The clichés were coming so fast and furious that I didn’t even have time to turn to my girlfriend and tell her what was going to happen. Examples? Paul Sorvino is in the movie as a down-on-his-luck Frank Sinatra impersonator. I mean lounge singer. Well, the writers went so far as to have Sorvino mention that “Frank” was rolling around in his grave as a result of the poor performance he just gave. OK, fine, cutesy Tarantino crap. But then it turns out that Sorvino is a heroin (duh) addict.

And of course, Shelly pays him in smack, and of course we are treated to a gratuitous close-up of Sorvino rigging his arm, the dirty spoon, the needle, the track marks, etc. When, when will Hollywood learn that depicting heroin use in film in no way connotes depth of any kind? Nothing could be more tired.
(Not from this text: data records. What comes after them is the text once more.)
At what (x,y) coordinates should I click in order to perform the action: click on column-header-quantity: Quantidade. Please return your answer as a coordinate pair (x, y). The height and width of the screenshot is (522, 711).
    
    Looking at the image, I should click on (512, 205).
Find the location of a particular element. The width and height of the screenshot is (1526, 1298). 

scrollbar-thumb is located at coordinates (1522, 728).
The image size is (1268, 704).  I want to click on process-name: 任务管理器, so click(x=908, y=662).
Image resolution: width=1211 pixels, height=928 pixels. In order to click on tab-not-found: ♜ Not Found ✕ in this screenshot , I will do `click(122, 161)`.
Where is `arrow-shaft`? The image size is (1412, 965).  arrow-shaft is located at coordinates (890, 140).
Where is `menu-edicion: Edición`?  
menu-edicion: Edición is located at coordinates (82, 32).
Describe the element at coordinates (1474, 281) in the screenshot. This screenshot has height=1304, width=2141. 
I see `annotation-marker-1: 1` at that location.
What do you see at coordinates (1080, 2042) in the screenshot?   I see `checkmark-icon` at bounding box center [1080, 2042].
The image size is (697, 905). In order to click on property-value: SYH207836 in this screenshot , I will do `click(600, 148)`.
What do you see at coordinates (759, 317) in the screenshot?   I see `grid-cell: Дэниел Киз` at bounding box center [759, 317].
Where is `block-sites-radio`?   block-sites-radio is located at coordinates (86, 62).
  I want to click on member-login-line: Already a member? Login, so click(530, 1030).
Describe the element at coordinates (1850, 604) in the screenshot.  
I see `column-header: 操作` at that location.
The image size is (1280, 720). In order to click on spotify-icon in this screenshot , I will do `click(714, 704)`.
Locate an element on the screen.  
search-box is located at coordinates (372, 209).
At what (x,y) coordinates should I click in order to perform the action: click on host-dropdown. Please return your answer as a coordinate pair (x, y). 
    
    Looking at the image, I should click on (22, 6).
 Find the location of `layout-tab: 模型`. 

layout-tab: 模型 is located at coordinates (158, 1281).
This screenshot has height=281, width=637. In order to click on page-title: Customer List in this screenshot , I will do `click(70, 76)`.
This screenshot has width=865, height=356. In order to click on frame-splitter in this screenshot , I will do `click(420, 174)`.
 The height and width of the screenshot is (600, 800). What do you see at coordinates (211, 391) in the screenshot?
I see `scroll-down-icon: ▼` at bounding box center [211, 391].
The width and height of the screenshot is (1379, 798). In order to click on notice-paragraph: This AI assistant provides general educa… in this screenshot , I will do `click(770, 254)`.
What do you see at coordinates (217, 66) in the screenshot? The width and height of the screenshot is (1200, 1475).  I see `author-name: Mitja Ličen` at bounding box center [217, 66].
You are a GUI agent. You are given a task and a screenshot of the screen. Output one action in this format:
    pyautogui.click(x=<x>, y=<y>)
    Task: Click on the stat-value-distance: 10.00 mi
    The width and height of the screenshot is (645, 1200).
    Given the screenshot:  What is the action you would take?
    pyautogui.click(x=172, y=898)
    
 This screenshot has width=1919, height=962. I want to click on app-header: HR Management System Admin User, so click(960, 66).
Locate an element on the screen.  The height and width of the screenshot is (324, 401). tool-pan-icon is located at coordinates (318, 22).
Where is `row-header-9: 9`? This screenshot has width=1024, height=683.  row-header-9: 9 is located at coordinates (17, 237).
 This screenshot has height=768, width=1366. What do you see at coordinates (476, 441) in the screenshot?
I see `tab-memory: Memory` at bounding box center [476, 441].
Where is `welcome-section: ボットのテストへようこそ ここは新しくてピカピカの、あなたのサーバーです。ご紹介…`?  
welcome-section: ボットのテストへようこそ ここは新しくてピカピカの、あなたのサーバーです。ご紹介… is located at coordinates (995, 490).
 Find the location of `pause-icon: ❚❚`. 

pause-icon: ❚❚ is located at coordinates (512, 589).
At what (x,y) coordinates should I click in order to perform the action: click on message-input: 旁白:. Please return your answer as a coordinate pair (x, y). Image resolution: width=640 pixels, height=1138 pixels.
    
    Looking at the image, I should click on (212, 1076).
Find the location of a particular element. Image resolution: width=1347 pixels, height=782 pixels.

It is exactly the same as assuming that because a character is black, they instantly have soul or street cred or whatever. Boring, repetitive, tired, and of course lame. Besides, who the hell buys Paul Sorvino as an old time junkie? The guy weighs three hundred pounds. Just make him an old drunk or something.

Anyhow, there are lots more instances like this. I will again mention the motel that Bernie lives in because that right there is proof to me that the writers have no friends that live in Vegas. In addition, there were a few totally overblown and heavy-handed bits that were simply clumsy–like Sorvino telling Baldwin of a Discovery channel program about old lions being beaten out of the “pride” by young upstarts. Baldwin’s Shelly was continually assaulted and lessened by a weak script that had his character pulling out every bad guy trick imaginable. With just about any other actor, the film would have been beyond belief.

Shelly would have been another in a way too long line of thoughtless, soulless cinematic toughs. Also of note is the fact that everything felt too rushed, too hurried. Things developed plot-wise, but not in a thoughtful way. It was a stampede. Like the whole subplot about Bernie’s son. Or the subplot about the Shangri La being remade into a casino that can compete with the big boys on the Strip. The movie clocked in at just about ninety minutes and it felt about an hour too short. Especially when two subplots have to work themselves out. Could this be the fault of the studio? Or just the writers? Either way, The Cooler was half-baked. And the ending. Look, if Paul Thomas Anderson sues anybody involved in this film for plagiarism, my girlfriend is a pretty good lawyer.

I suppose I have to talk about the sex scenes and how refreshingly realistic they were. I guess. Apparently, they had to airbrush out Bello’s pubic hair when Macy was going down on her to avoid an NC-17 rating. What struck me as more interesting than the “reality” of the lovemaking itself was the fact that Bello was a real woman. She doesn’t have breast implants. She does have cellulite, which you get a good look at, along with Macy’s ass, in a very funny and charming scene. I’m sure all the fan-boys out there who have never actually encountered a woman and who consider A-list porn stars like Pam Anderson and Denise Richards to be ideals were appalled, but to me, the sight of Bello was wonderful. Actual female flesh–nothing could be more erotic. Also, knowing that I have slept with way hotter chicks was something of a personal victory. To wrap it up, this movie was frustrating because while there was certainly plenty to love, there was nearly as much to hate. I’ll recommend The Cooler, but just for the superb acting and some pretty nifty camera work.

Special Ruthless Ratings

  • Overall: 6
  • Acting: 9
  • Directing: 7
  • Story: 4
  • Re-watchability: 7
  • Bello’s ass: 7
  • Macy’s ass: 4
  • My girlfriend’s ass: 10
  • Is a guy from N’Sync in the movie: Yes, but not the Bass asshole who was going to go up in space. It’s the fat one, uh, Joey Fatone.